To be done => Print every line of the material below verbatim, changing nothing.

[Collected data entries]
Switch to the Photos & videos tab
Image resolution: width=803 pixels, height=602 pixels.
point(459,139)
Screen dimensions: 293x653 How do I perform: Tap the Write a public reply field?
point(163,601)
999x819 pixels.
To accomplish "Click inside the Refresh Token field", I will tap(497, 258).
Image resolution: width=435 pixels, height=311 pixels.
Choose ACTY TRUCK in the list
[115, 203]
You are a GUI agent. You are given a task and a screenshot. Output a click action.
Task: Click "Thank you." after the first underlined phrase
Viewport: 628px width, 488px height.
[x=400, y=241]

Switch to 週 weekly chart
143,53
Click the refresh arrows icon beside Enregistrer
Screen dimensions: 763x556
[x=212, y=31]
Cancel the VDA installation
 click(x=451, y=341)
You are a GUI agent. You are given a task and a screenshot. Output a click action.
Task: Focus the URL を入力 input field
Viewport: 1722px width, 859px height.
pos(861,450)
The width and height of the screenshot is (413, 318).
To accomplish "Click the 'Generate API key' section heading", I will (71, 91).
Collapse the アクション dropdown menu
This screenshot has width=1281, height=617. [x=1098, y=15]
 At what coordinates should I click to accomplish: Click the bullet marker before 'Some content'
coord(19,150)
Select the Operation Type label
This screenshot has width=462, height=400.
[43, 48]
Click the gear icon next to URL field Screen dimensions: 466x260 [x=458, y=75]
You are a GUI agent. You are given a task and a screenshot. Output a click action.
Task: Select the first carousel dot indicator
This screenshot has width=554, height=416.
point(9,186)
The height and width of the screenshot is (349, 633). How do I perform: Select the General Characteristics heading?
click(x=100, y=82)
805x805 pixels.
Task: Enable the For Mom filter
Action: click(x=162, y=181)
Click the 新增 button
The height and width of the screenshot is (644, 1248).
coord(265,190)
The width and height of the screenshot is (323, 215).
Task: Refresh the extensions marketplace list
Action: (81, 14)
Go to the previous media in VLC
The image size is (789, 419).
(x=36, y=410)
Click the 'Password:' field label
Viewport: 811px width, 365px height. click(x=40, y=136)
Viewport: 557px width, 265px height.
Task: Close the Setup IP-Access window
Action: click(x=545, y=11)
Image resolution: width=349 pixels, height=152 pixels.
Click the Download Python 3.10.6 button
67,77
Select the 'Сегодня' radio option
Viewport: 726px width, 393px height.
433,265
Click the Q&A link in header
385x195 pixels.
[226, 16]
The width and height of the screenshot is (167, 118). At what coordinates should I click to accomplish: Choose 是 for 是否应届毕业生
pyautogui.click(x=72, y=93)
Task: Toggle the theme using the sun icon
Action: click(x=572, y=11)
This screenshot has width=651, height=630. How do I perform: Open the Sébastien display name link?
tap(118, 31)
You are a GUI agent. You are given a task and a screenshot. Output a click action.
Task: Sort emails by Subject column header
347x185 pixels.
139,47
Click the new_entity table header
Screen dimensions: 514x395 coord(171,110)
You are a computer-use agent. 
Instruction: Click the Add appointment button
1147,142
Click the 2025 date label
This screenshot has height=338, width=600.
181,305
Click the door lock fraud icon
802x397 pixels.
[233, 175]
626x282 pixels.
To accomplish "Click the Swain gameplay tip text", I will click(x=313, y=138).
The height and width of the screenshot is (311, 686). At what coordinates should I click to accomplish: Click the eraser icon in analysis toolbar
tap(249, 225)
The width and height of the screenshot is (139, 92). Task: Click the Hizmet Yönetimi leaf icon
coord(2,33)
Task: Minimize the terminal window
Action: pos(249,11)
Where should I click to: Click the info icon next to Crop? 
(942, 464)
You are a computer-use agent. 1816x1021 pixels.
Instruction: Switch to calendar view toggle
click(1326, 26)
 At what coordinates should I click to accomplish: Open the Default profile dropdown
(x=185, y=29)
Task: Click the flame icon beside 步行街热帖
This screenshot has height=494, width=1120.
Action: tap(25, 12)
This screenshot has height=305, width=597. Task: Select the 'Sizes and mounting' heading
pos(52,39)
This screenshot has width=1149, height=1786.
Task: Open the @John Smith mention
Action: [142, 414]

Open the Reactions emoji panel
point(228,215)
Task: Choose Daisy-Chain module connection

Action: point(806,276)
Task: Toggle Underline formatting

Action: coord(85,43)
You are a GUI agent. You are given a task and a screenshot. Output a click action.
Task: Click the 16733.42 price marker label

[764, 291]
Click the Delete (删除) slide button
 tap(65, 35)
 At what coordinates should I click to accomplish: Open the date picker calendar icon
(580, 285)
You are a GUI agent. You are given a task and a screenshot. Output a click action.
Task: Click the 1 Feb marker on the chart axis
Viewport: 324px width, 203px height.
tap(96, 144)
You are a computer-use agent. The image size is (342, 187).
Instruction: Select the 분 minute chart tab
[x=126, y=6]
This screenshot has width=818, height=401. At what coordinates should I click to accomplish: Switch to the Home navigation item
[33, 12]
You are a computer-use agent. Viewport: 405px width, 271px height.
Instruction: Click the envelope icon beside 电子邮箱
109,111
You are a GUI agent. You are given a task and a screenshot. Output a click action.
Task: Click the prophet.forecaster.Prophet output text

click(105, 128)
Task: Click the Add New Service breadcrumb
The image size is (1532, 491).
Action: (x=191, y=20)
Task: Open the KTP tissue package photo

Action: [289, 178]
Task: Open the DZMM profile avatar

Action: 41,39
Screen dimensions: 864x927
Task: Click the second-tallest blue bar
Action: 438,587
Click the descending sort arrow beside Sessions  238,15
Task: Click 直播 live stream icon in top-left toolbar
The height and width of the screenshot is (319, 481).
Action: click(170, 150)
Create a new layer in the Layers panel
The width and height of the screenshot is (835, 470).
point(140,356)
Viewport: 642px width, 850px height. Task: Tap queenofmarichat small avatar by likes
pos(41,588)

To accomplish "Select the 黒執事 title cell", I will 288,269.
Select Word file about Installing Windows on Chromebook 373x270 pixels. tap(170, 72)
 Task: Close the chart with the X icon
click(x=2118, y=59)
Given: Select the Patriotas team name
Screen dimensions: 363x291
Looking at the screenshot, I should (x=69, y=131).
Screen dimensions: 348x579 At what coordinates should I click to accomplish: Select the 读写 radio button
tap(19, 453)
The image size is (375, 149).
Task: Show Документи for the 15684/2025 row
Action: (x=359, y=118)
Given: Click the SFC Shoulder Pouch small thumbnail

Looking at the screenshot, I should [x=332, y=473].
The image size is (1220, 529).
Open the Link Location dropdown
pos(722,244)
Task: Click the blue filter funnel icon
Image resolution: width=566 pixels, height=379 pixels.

Reply =>
Switch to the Photos & videos tab
Image resolution: width=803 pixels, height=602 pixels.
point(459,139)
Screen dimensions: 293x653 How do I perform: Tap the Write a public reply field?
point(163,601)
999x819 pixels.
To accomplish "Click inside the Refresh Token field", I will tap(497, 258).
Image resolution: width=435 pixels, height=311 pixels.
Choose ACTY TRUCK in the list
[115, 203]
You are a GUI agent. You are given a task and a screenshot. Output a click action.
Task: Click "Thank you." after the first underlined phrase
Viewport: 628px width, 488px height.
[x=400, y=241]

Switch to 週 weekly chart
143,53
Click the refresh arrows icon beside Enregistrer
Screen dimensions: 763x556
[x=212, y=31]
Cancel the VDA installation
 click(x=451, y=341)
You are a GUI agent. You are given a task and a screenshot. Output a click action.
Task: Focus the URL を入力 input field
Viewport: 1722px width, 859px height.
pos(861,450)
The width and height of the screenshot is (413, 318).
To accomplish "Click the 'Generate API key' section heading", I will (71, 91).
Collapse the アクション dropdown menu
This screenshot has width=1281, height=617. [x=1098, y=15]
 At what coordinates should I click to accomplish: Click the bullet marker before 'Some content'
coord(19,150)
Select the Operation Type label
This screenshot has width=462, height=400.
[43, 48]
Click the gear icon next to URL field Screen dimensions: 466x260 [x=458, y=75]
You are a GUI agent. You are given a task and a screenshot. Output a click action.
Task: Select the first carousel dot indicator
This screenshot has width=554, height=416.
point(9,186)
The height and width of the screenshot is (349, 633). How do I perform: Select the General Characteristics heading?
click(x=100, y=82)
805x805 pixels.
Task: Enable the For Mom filter
Action: click(x=162, y=181)
Click the 新增 button
The height and width of the screenshot is (644, 1248).
coord(265,190)
The width and height of the screenshot is (323, 215).
Task: Refresh the extensions marketplace list
Action: (81, 14)
Go to the previous media in VLC
The image size is (789, 419).
(x=36, y=410)
Click the 'Password:' field label
Viewport: 811px width, 365px height. click(x=40, y=136)
Viewport: 557px width, 265px height.
Task: Close the Setup IP-Access window
Action: click(x=545, y=11)
Image resolution: width=349 pixels, height=152 pixels.
Click the Download Python 3.10.6 button
67,77
Select the 'Сегодня' radio option
Viewport: 726px width, 393px height.
433,265
Click the Q&A link in header
385x195 pixels.
[226, 16]
The width and height of the screenshot is (167, 118). At what coordinates should I click to accomplish: Choose 是 for 是否应届毕业生
pyautogui.click(x=72, y=93)
Task: Toggle the theme using the sun icon
Action: click(x=572, y=11)
This screenshot has width=651, height=630. How do I perform: Open the Sébastien display name link?
tap(118, 31)
You are a GUI agent. You are given a task and a screenshot. Output a click action.
Task: Sort emails by Subject column header
347x185 pixels.
139,47
Click the new_entity table header
Screen dimensions: 514x395 coord(171,110)
You are a computer-use agent. 
Instruction: Click the Add appointment button
1147,142
Click the 2025 date label
This screenshot has height=338, width=600.
181,305
Click the door lock fraud icon
802x397 pixels.
[233, 175]
626x282 pixels.
To accomplish "Click the Swain gameplay tip text", I will click(x=313, y=138).
The height and width of the screenshot is (311, 686). At what coordinates should I click to accomplish: Click the eraser icon in analysis toolbar
tap(249, 225)
The width and height of the screenshot is (139, 92). Task: Click the Hizmet Yönetimi leaf icon
coord(2,33)
Task: Minimize the terminal window
Action: pos(249,11)
Where should I click to: Click the info icon next to Crop? 
(942, 464)
You are a computer-use agent. 1816x1021 pixels.
Instruction: Switch to calendar view toggle
click(1326, 26)
 At what coordinates should I click to accomplish: Open the Default profile dropdown
(x=185, y=29)
Task: Click the flame icon beside 步行街热帖
This screenshot has height=494, width=1120.
Action: tap(25, 12)
This screenshot has height=305, width=597. Task: Select the 'Sizes and mounting' heading
pos(52,39)
This screenshot has width=1149, height=1786.
Task: Open the @John Smith mention
Action: [142, 414]

Open the Reactions emoji panel
point(228,215)
Task: Choose Daisy-Chain module connection

Action: point(806,276)
Task: Toggle Underline formatting

Action: coord(85,43)
You are a GUI agent. You are given a task and a screenshot. Output a click action.
Task: Click the 16733.42 price marker label

[764, 291]
Click the Delete (删除) slide button
 tap(65, 35)
 At what coordinates should I click to accomplish: Open the date picker calendar icon
(580, 285)
You are a GUI agent. You are given a task and a screenshot. Output a click action.
Task: Click the 1 Feb marker on the chart axis
Viewport: 324px width, 203px height.
tap(96, 144)
You are a computer-use agent. The image size is (342, 187).
Instruction: Select the 분 minute chart tab
[x=126, y=6]
This screenshot has width=818, height=401. At what coordinates should I click to accomplish: Switch to the Home navigation item
[33, 12]
You are a computer-use agent. Viewport: 405px width, 271px height.
Instruction: Click the envelope icon beside 电子邮箱
109,111
You are a GUI agent. You are given a task and a screenshot. Output a click action.
Task: Click the prophet.forecaster.Prophet output text

click(105, 128)
Task: Click the Add New Service breadcrumb
The image size is (1532, 491).
Action: (x=191, y=20)
Task: Open the KTP tissue package photo

Action: [289, 178]
Task: Open the DZMM profile avatar

Action: 41,39
Screen dimensions: 864x927
Task: Click the second-tallest blue bar
Action: 438,587
Click the descending sort arrow beside Sessions  238,15
Task: Click 直播 live stream icon in top-left toolbar
The height and width of the screenshot is (319, 481).
Action: click(170, 150)
Create a new layer in the Layers panel
The width and height of the screenshot is (835, 470).
point(140,356)
Viewport: 642px width, 850px height. Task: Tap queenofmarichat small avatar by likes
pos(41,588)

To accomplish "Select the 黒執事 title cell", I will 288,269.
Select Word file about Installing Windows on Chromebook 373x270 pixels. tap(170, 72)
 Task: Close the chart with the X icon
click(x=2118, y=59)
Given: Select the Patriotas team name
Screen dimensions: 363x291
Looking at the screenshot, I should (x=69, y=131).
Screen dimensions: 348x579 At what coordinates should I click to accomplish: Select the 读写 radio button
tap(19, 453)
The image size is (375, 149).
Task: Show Документи for the 15684/2025 row
Action: (x=359, y=118)
Given: Click the SFC Shoulder Pouch small thumbnail

Looking at the screenshot, I should [x=332, y=473].
The image size is (1220, 529).
Open the Link Location dropdown
pos(722,244)
Task: Click the blue filter funnel icon
Image resolution: width=566 pixels, height=379 pixels.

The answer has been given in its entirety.